Confessions is yet another of McGuire's fairytale adaptations, this one based upon one of the many tales of Cinderella. One reviewer here absolutely loves this rendition of the story. Really? I can't understand why... I read this book waiting patiently for something to occur, which of course it never did. The stepmother was obviously mean, and obviously self-centered, and she quite obviously hated, "...our poor, dear Cinderella..." But she was very two-dimensional, as were every other character in the story with exception, perhaps, of the story's narrator. Even then, we don't learn enough about that character, she barely fleshes out. This is very true of all the main characters. You basically read a story about a story, if that makes sense, as told by one of the stories' characters. Perhaps knowing the narrator at the end allows for the lack of flesh in the characters; I don't find this technique successful in this story.
* POTENTIAL SPOILER *
This story has as many holes as a fine Swiss cheese:
The paintings of "God's mistakes"....
The demon(s) in the house....
The windmill and its significance....
"Cinderella's" attitude throughout the book....
The poisoning of "Cinderella's" mother....
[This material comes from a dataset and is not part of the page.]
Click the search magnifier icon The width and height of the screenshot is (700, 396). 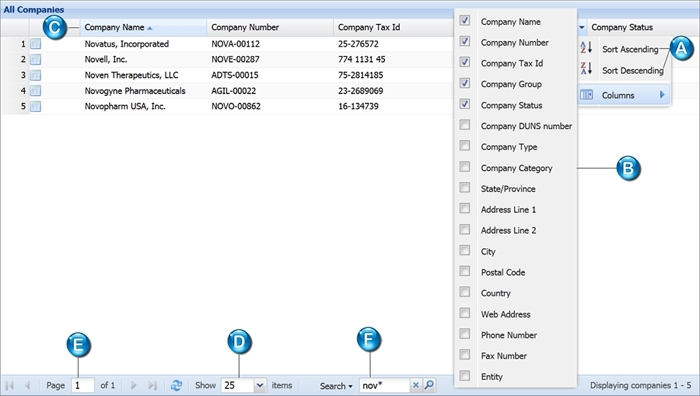[429, 385]
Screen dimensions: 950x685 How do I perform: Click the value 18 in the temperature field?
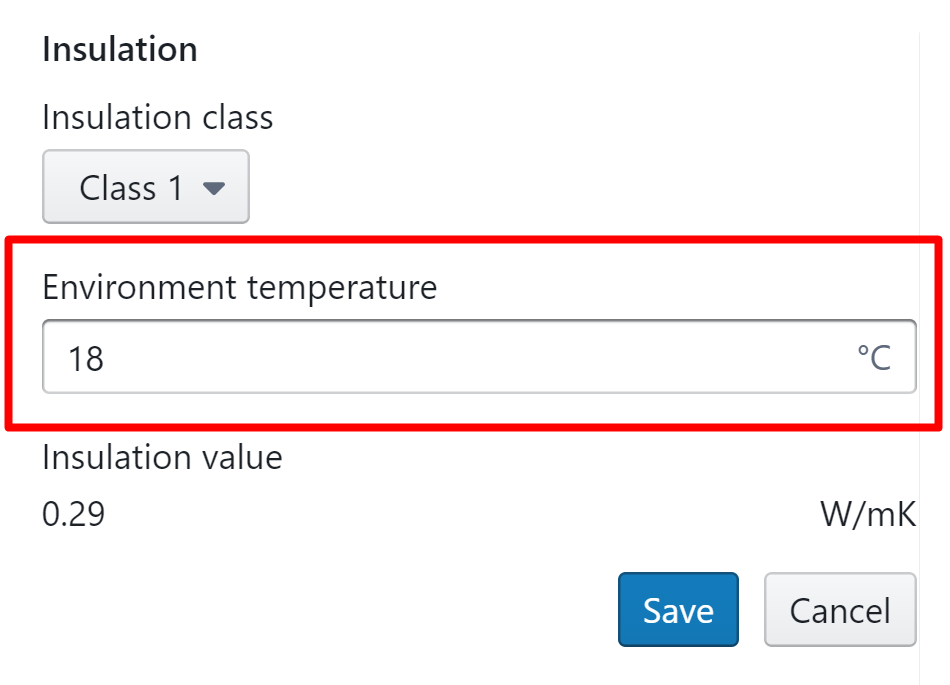pos(86,358)
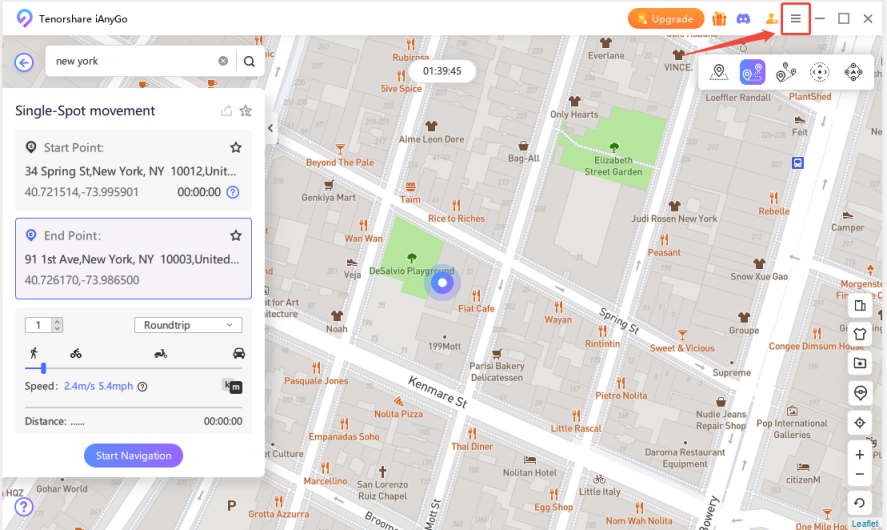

The list goes on and on. These points were all explained, however, does explanation really take place of good storytelling? McGuire simply does not come through with a well-told story here. He relies on explaining things after the fact rather than immersing the reader in the facts as they take place. Again, storytelling vs. explanation. A well-written book vs. a documentary. McGuire relies heavily upon this writing technique (explaining/documenting) in many of his books, unfortunately he doesn't do a good job of it in this one.
The premise is interesting - taking Cinderella out of England and putting her in a Dutch hamlet; identifying the 'handsome prince/Prince Charming;' bringing in the very real historic facts of the tulip trade and demise of the Dutch market. Dutch artists and their paintings. But McGuire fails to tell the story succinctly, with purpose. The surprise ending was really no surprise, either.
I can't say that I'd ever recommend this book. It is certainly better than Mirror Mirror, but that isn't saying much.